San Francisco Bay Area
I'm a junior at MIT studying CS, currently doing machine learning research at MIT CSAIL. I like applied ML problems where the modeling actually ships. In the past this has been through anomaly detection on Project Leo at Amazon, RAG and LLM-powered tooling on Alexa, protein language models at the Broad, and graph neural networks for climate ML at JHU APL. I enjoy working with PyTorch, training and fine-tuning, model evals, and the infra to run them at scale! Reach me at melatg [at] mit [dot] edu.
Amazon Leo
Researching LLM introspection & self-consistency @ Andreas Lab, with applications to AI transparency and alignment Prev: Integrated an ML interpretability toolkit with a remote HPC execution platform, enabling scalable activation interventions and batched model analysis on external compute resources alongside postdoc.
Alexa Communications Built an LLM-powered codegen CLI on Alexa Communications that converts Figma JSON node trees into React Native + TypeScript screens using RAG over a UI component library. Added component constraints via embedding-based retrieval and token-to-component mapping, producing screens in under 5 minutes and saving ~12 engineer-hours per screen across 10+ Alexa Comm teams. Integrated the CLI into org-wide CI/CD with Jest unit + snapshot tests and Storybook review gates, increasing test coverage from 62% to 93% and enabling rollout across three feature teams.
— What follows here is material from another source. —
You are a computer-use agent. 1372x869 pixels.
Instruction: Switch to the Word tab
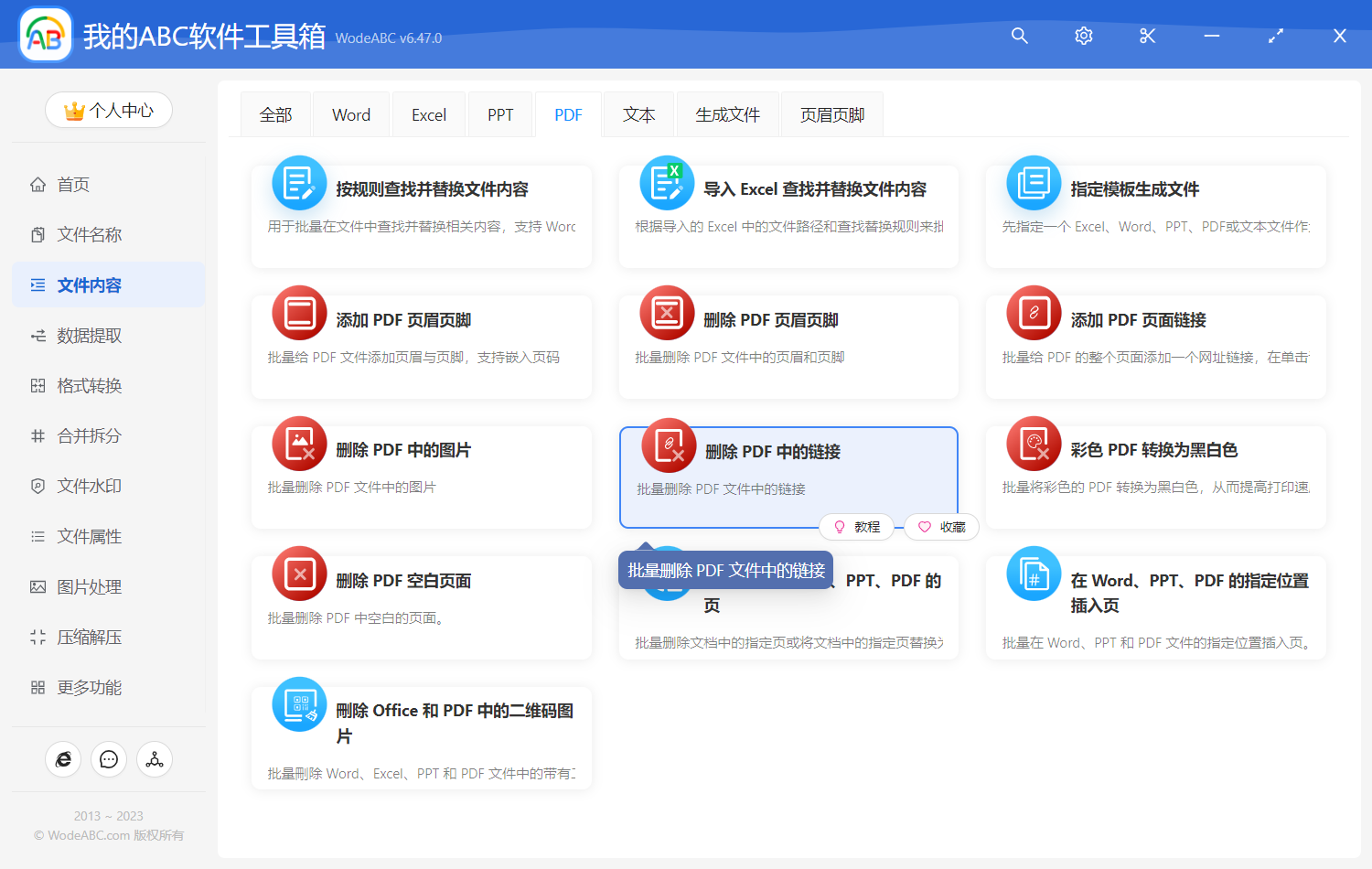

Uhler Lab. Trained a protein-binding motif classifier on 1.2M precomputed protein embeddings using a Vision Transformer over sequence windows, improving F1 versus internal baseline. Scaled training and ablations on an HPC cluster to enable large-batch experiments and systematic comparison of model variants for detecting phenotype-linked sequence patterns across protein groups.
Enhanced global emissions estimation models for Climate TRACE using Graph Attention Networks (GAT), increasing prediction accuracy by 17% and reducing runtime by 43% across 10k+ cities globally. Implemented an Adaptive Graph Diffusion Network (AGDN) to better model spatial dependencies between cities, enabling more robust cross-region predictions and improved generalization. Separately, helped develop a Physics-Informed Neural Network (PINN) in TensorFlow to predict sea ice movement, achieving high accuracy with implications for navigational safety through melting ice regions for the Navy. Built automated pipelines for ingesting, cleaning, and integrating heterogeneous datasets (remote sensing, traffic data, climate models).